BEGIN DATASET EXCERPTS

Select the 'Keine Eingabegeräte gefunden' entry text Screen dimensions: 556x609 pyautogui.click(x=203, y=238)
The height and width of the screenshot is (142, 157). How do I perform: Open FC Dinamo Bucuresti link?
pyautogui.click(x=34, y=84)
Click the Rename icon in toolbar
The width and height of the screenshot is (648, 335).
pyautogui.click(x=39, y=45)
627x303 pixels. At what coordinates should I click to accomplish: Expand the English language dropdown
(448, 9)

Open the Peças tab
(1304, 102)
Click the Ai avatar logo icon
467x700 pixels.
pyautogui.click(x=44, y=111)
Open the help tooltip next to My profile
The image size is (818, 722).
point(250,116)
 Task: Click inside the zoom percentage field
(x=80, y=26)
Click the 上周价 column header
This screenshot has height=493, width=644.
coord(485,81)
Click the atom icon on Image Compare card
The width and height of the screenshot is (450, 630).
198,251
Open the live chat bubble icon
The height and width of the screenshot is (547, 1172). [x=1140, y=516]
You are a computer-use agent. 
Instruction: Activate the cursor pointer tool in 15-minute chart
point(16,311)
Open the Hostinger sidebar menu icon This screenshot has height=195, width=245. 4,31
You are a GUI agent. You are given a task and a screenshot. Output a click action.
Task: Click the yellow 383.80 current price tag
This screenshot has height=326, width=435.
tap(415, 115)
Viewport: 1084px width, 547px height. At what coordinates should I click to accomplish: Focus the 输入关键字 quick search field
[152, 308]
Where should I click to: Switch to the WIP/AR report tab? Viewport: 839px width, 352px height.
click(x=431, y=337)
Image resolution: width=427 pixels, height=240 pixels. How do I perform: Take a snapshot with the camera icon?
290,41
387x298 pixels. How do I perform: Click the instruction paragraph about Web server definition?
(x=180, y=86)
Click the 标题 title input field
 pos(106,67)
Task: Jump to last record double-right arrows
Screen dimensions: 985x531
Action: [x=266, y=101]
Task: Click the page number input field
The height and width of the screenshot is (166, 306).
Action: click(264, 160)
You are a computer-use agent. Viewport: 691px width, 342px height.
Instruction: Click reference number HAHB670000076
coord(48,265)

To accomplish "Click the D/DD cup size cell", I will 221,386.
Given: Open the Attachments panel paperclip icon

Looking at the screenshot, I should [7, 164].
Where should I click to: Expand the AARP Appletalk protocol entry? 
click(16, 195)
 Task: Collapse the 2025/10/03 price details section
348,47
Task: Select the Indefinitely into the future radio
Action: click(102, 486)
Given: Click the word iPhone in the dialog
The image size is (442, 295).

END DATASET EXCERPTS

Generate an exact reproduction of all entries.

Select the 'Keine Eingabegeräte gefunden' entry text Screen dimensions: 556x609 pyautogui.click(x=203, y=238)
The height and width of the screenshot is (142, 157). How do I perform: Open FC Dinamo Bucuresti link?
pyautogui.click(x=34, y=84)
Click the Rename icon in toolbar
The width and height of the screenshot is (648, 335).
pyautogui.click(x=39, y=45)
627x303 pixels. At what coordinates should I click to accomplish: Expand the English language dropdown
(448, 9)

Open the Peças tab
(1304, 102)
Click the Ai avatar logo icon
467x700 pixels.
pyautogui.click(x=44, y=111)
Open the help tooltip next to My profile
The image size is (818, 722).
point(250,116)
 Task: Click inside the zoom percentage field
(x=80, y=26)
Click the 上周价 column header
This screenshot has height=493, width=644.
coord(485,81)
Click the atom icon on Image Compare card
The width and height of the screenshot is (450, 630).
198,251
Open the live chat bubble icon
The height and width of the screenshot is (547, 1172). [x=1140, y=516]
You are a computer-use agent. 
Instruction: Activate the cursor pointer tool in 15-minute chart
point(16,311)
Open the Hostinger sidebar menu icon This screenshot has height=195, width=245. 4,31
You are a GUI agent. You are given a task and a screenshot. Output a click action.
Task: Click the yellow 383.80 current price tag
This screenshot has height=326, width=435.
tap(415, 115)
Viewport: 1084px width, 547px height. At what coordinates should I click to accomplish: Focus the 输入关键字 quick search field
[152, 308]
Where should I click to: Switch to the WIP/AR report tab? Viewport: 839px width, 352px height.
click(x=431, y=337)
Image resolution: width=427 pixels, height=240 pixels. How do I perform: Take a snapshot with the camera icon?
290,41
387x298 pixels. How do I perform: Click the instruction paragraph about Web server definition?
(x=180, y=86)
Click the 标题 title input field
 pos(106,67)
Task: Jump to last record double-right arrows
Screen dimensions: 985x531
Action: [x=266, y=101]
Task: Click the page number input field
The height and width of the screenshot is (166, 306).
Action: click(264, 160)
You are a computer-use agent. Viewport: 691px width, 342px height.
Instruction: Click reference number HAHB670000076
coord(48,265)

To accomplish "Click the D/DD cup size cell", I will 221,386.
Given: Open the Attachments panel paperclip icon

Looking at the screenshot, I should [7, 164].
Where should I click to: Expand the AARP Appletalk protocol entry? 
click(16, 195)
 Task: Collapse the 2025/10/03 price details section
348,47
Task: Select the Indefinitely into the future radio
Action: click(102, 486)
Given: Click the word iPhone in the dialog
The image size is (442, 295).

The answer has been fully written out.